1734-04-29, de Voltaire [François Marie Arouet] à Pierre Louis Moreau de Maupertuis.

Votre géomètre monsieur vient de me montrer votre lettre.
Je vous plains de son absence mais je suis baucoup plus à plaindre que vous s'il faut que j'aille à Londres ou à Bale, tandis que vous serez à Paris avec madame du Chatelet. Ce sont donc ces lettres anglaises qui vont m'exiler. En vérité je croi qu'on sera un jour bien honteux de m'avoir persécuté pour un ouvrage que vous avez corrigé. Je commence à soupçonner que ce sont les partisans des tourbillons et des idées innées qui me suscitent la persécution. Cartesiens, mallebranchistes, jansenistes, tout se déchaine contre moy. Mais j'espère en votre apuy. Il faut s'il vous plait que vous deveniez chef de secte. Vous êtes l'apôtre de Loke et de Neuton, et un apôtre de votre trempe avec une disciple comme madame du Chatelet rendroient la vue aux aveugles. Je crains encor plus mr le garde des sceaux que les raisoneurs. Il ne prend point du tout cette affaire cy en philosofe, il se fâche en ministre, et qui pis est en ministre prévenu et trompé. On luy a fait entendre que c'est moy qui débite cette édition, tandis que je n'ay épargné depuis un an ny soins ny argent pour le suprimer. J’étois bien loin assurément de la vouloir donner au public, il me suffisoit de votre aprobation. Madame du Chatelet et vous, ne me valez vous pas le public? D'ailleurs aurais-je eu je vous prie l'impertinence de mettre mon nom à la tête de l'ouvrage? y aurois-je ajouté la lettre sur Pascal que j'avois fait suprimer même à Londres?
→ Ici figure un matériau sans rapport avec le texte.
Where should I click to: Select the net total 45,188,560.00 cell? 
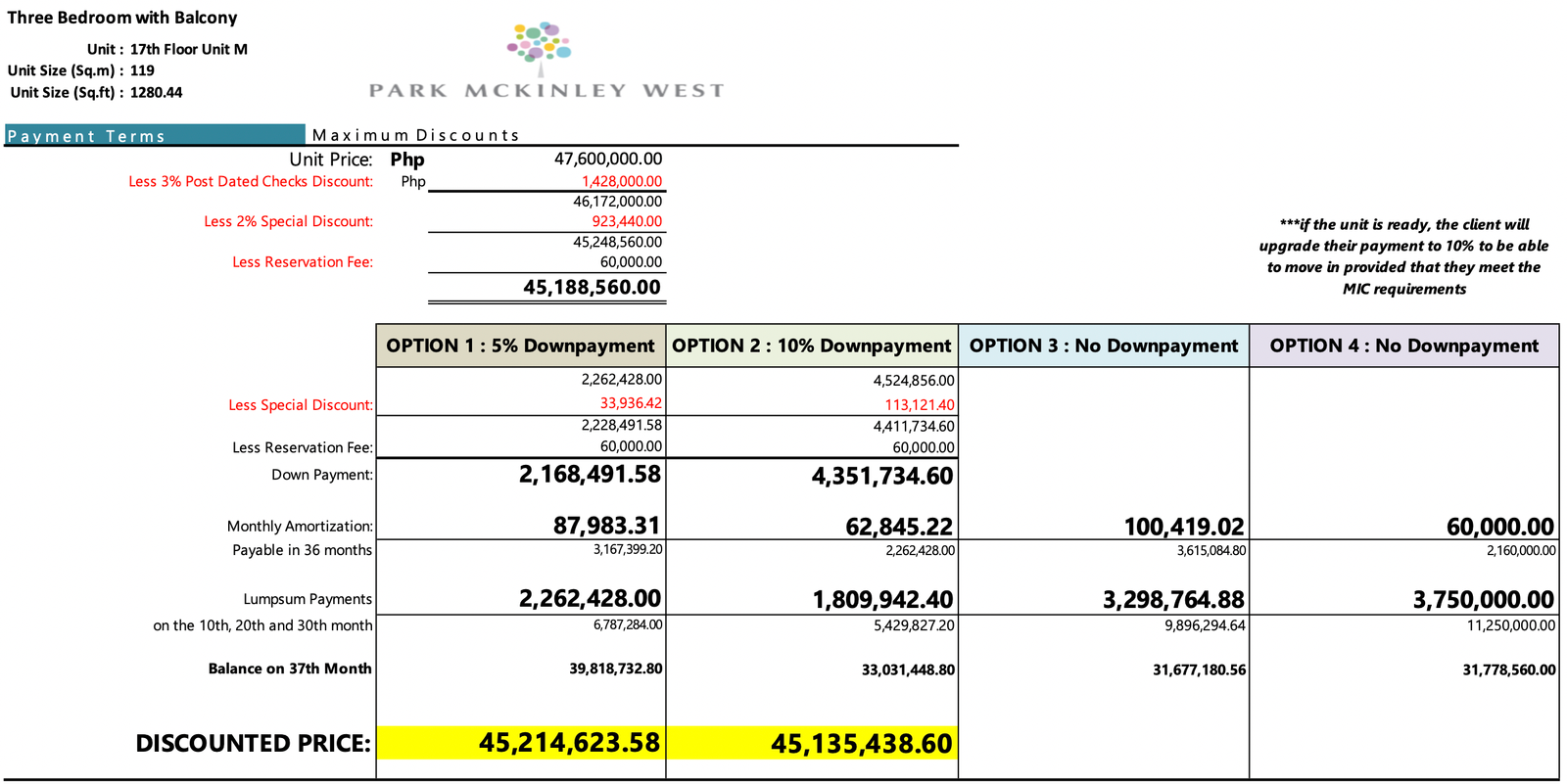point(592,287)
Savez vous bien que j'ay fait prodigieusement grâce à ce Pascal? De touttes les proféties qu'il raporte, il n'y en a pas une qui puisse honnétement s'expliquer de Jesus Christ. Son chapitre sur les miracles est un persiflage. Cependant je n'en ay rien dit et l'on crie. Mais laissez moy faire. Quand je seray une fois à Bale je ne seray pas si prudent. En attendant je vous prie de faire connaître la vérité à vos amis. Il me sera plus glorieux d’être deffendu par vous qu'il n'est triste d’être persécuté par les sots. Je vous demande pardon d'avoir mis tant de paroles dans ma lettre, mais quand on écrit en présence de made du Chatelet on ne peut pas recueillir son esprit fort aisément. Adieu. Vous savez le respect que mon esprit a pour le vôtre. Ecrivez moy ou pour m'aprendre quelques nouvelles de ces lettres, ou pour me consoler. Je vous suis tendrement attaché pour la vie comme si j’étois digne de votre commerce.

V.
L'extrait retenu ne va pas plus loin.